Va ricordata anche la contestazione di agosto 2024 con tantissimi tifosi che si riunirono in un corteo prima della partita contro l'Atalanta per intonare cori contro Cairo e invitandolo a cedere il Torino. Il tutto avvenne prima di una delle prime partite di campionato e subito dopo la cessione di uno dei giocatori migliori come Raoul Bellanova. Sempre prima di un match contro la formazione bergamasca, si registrò un'altra forte contestazione dei tifosi a settembre 2025, poco più di un anno dopo. Quel giorno partì una folto gruppo con alcune migliaia di tifosi che alle ore 12 camminarono dal Filadelfia fino allo stadio Olimpico Grande Torino per la partita delle ore 15.
L'apice della contestazione verso Cairo: la marcia dei 20mila il 4 maggio
—Mancano meno di tre mesi all'arrivo del 4 maggio, il giorno più sacro e di valore per tutti i tifosi del Toro. Una delle contestazioni più decise e che hanno fatto notizia è sicuramente quella del 4 maggio 2025. Quel giorno si registrò la cosiddetta "marcia dei 20mila" con migliaia di tifosi che marciarono e protestarono in maniera del tutto pacifica per le strade di Torino.

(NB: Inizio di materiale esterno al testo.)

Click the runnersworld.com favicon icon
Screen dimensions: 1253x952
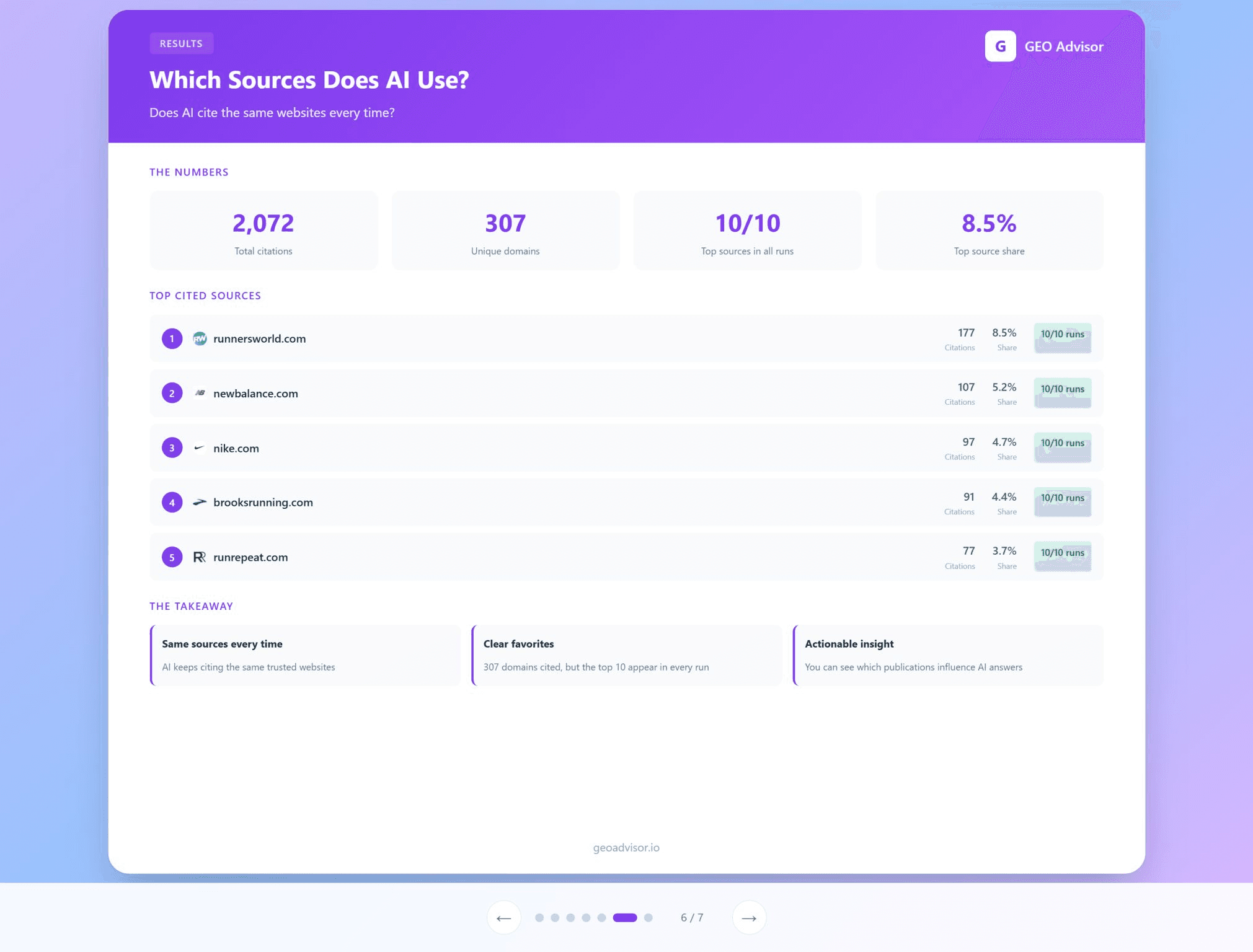click(199, 338)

Il corteo arrivò fino in piazza Vittorio e poi proseguì verso Superga nella giornata di memoria delle vittime dell'incidente aereo che coinvolse il Grande Torino. Quello fu senza dubbio l'apice della contestazione verso Cairo, soprattutto in termini di persone coinvolte.

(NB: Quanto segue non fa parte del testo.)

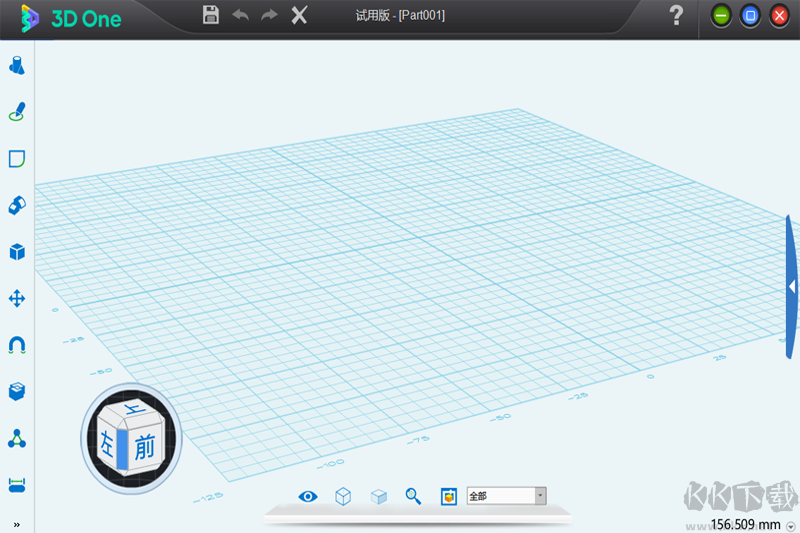The image size is (800, 533).
Task: Toggle the wireframe cube display mode
Action: point(343,496)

Ora la Maratona e tanti altri supporter granata provano a far sentire la propria voce disertando lo stadio, mentre in occasione dell'ultima partita contro il Bologna si sono registrati cori e contestazioni anche da tifosi entrati nella Tribuna Centrale. Tutte queste contestazioni che sono destinate a continuare nei prossimi mesi portano alla conclusione che ormai la frattura tra il patron alessandrino e una grande fetta di pubblico sia insanabile. Rimane da capire, da qui a fine stagione, quanti saranno i tifosi che continueranno a non presentarsi allo stadio per le partite interne e quali altre contestazioni di gruppo verranno organizzate.